The nonprofit takes in about 1,200 animals annually ranging from baby songbirds to raptors to squirrels to opossums to fawns. Its central clinic consisting of trailers and aviaries for about 10 years has been on county land along Silverado Trail northeast of Yountville.
Now Napa Wildlife Rescue needs some rescuing. It faces having to move out by the end of next summer and must find a place to go to avoid a worst-case scenario.
“It’s called going out of business,” said group president John Comisky. “I personally don’t believe a county like Napa will allow that to occur. But we have to have a clinic.”
Napa Wildlife Rescue is the only group in the county with state and federal permits to do the animal rehabilitation work, he said.
The land along Silverado Trail used by the clinic is the county road yard. Comisky said what was once a quiet spot these days has more county activity and a mountain of road construction material.
Public Works Director Steven Lederer said more road maintenance money is coming in through the local Measure T sales tax and the state’s vehicle fee and fuel tax increases. Suddenly, the county has more road projects and more equipment and materials at the Silverado Trail site.
“We need the space,” Lederer said. “It is a road yard, after all.”
The lease between the county and Napa Wildlife Rescue expires in June 2020, but Lederer said the county will allow the group to remain until the end of summer.
So the search is on for a temporary or permanent new home. Whether Napa Wildlife Rescue can find as good as deal as it had with the county remains to be seen. Lederer said the county charged no rent and provided free water and power.
Location matters, Comisky said. The clinic needs to be reasonably accessible by the group’s many volunteers, not out in the boonies. It needs access to water, electricity and septic or sewer service.
Napa Wildlife Rescue would like a long-term lease or to own the land. The group said that tax benefits may be available for a donation or sale at a reduced cost. Comisky said that ideally, the clinic would be in its new home by March, before the influx of baby birds that comes in April.

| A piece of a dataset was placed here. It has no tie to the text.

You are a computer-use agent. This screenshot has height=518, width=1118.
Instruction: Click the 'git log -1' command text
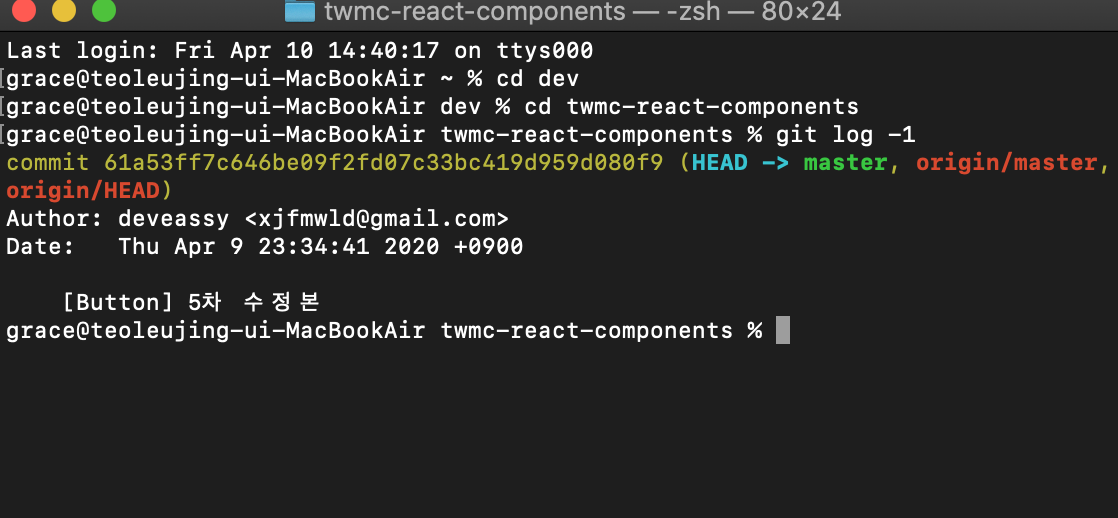pos(846,135)
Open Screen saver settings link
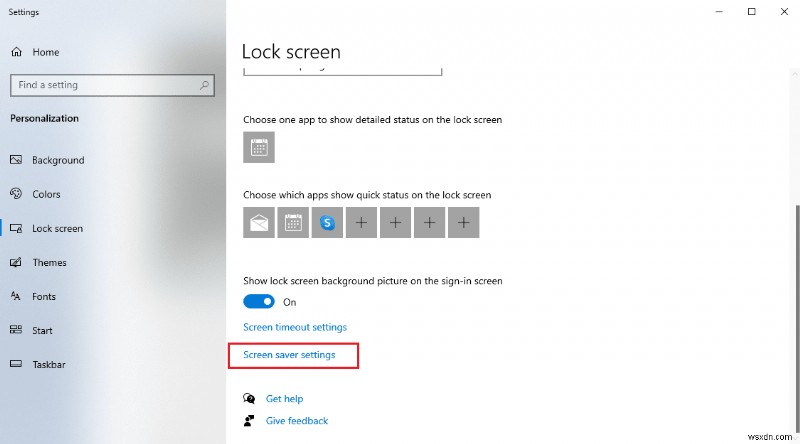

Two sites mentioned by Comisky have at least so far fallen through. One is on state Department of Fish and Wildlife property on Silverado Trail. The other is at Skyline Wilderness Park along Imola Avenue near the city of Napa.
Since Napa Wildlife Rescue was leasing the county land, the group knew the day could come when it would need to relocate. For that reason, it has trailers and aviaries that can be moved.
“If you lease and your lease has an end date, you need to be as flexible as you can,” Comisky said.
Anyone who has suitable land for Napa Wildlife Rescue or wants to donate money to the relocation effort can contact Comisky at firstname.lastname@example.org, Carol Poole at email@example.com or call 707-685-5411.
Napa Wildlife Rescue began in 1991. It uses what Comisky called at “hub and spokes” system, with the central clinic and with volunteer experts rehabilitating certain animals at their homes. The group also has a 5-acre site dubbed “Shafer Sanctuary” donated by Shafer Vineyards where large birds rebuild flight strength before returning to the wild.